BLOM, P. C. S., A. T. HØSTMARK, O. VAAGE, K. R. KARDEL, and S. MæHLUM. Effect of different post-exercise sugar diets on the rate of muscle glycogen synthesis. Med. Sci. Sports Exerc., Vol. 19, No. 5, pp. 491–496, 1987. The effect of repeated ingestions of fructose, sucrose, and various amounts of glucose on muscle glycogen synthesis during the first 6 h after exhaustive bicycle exercise was studied. Muscle biopsies for glycogen determination were taken before and after exercise, and every second hour during recovery. Blood samples for plasma glucose and insulin determination were taken before and after exercise, and every hour during recovery. When 0.35 (low glucose: A‘ = 5), 0.70 (medium glucose: N = 5), or 1.40 (high glucose: N = 5) g · kg-1 body weight of glucose were given orally at 0, 2, and 4 h after exercise, the rates of glycogen synthesis were (mean ± SE) 2.1 ± 0.5,5.8 ± 1.0, and 5.7 ± 0.9 mmol· kg-1 · h-1, respectively.
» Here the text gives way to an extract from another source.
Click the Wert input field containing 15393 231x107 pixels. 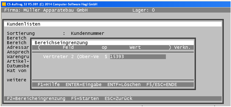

When O.70 g · kg-1 body weight of sucrose (medium sucrose: N= 5), or fructose (medium fructose: N = 7) was ingested accordingly, the rates were 6.2 ± 0.5 and 3.2 ± 0.7 mmol · kg-1 · h-1. Average plasma glucose levels during recovery were similar in low glucose, medium glucose, and high glucose groups (5.76 ± 0.24, 6.31 ± 0.64, and 6.52 ± 0.24 mM), while average plasma insulin levels were higher with higher glucose intake (16 ± 1, 21 ± 3, and 38 ± 4μ · ml-1). The results suggest that: (i) the rate of post-exercise muscle glycogen synthesis increases with increasing oral glucose intake, up to a maximum rate of approximately 6 mmol · ·kg-1 · h-1; (ii) fructose ingestion produces a slower rate of glycogen resynthesis than glucose and sucrose ingestion; and (iii) the plasma insulin level does not correlate with the rate of post-exercise muscle glycogen synthesis (r = 0.41, P = 0.25)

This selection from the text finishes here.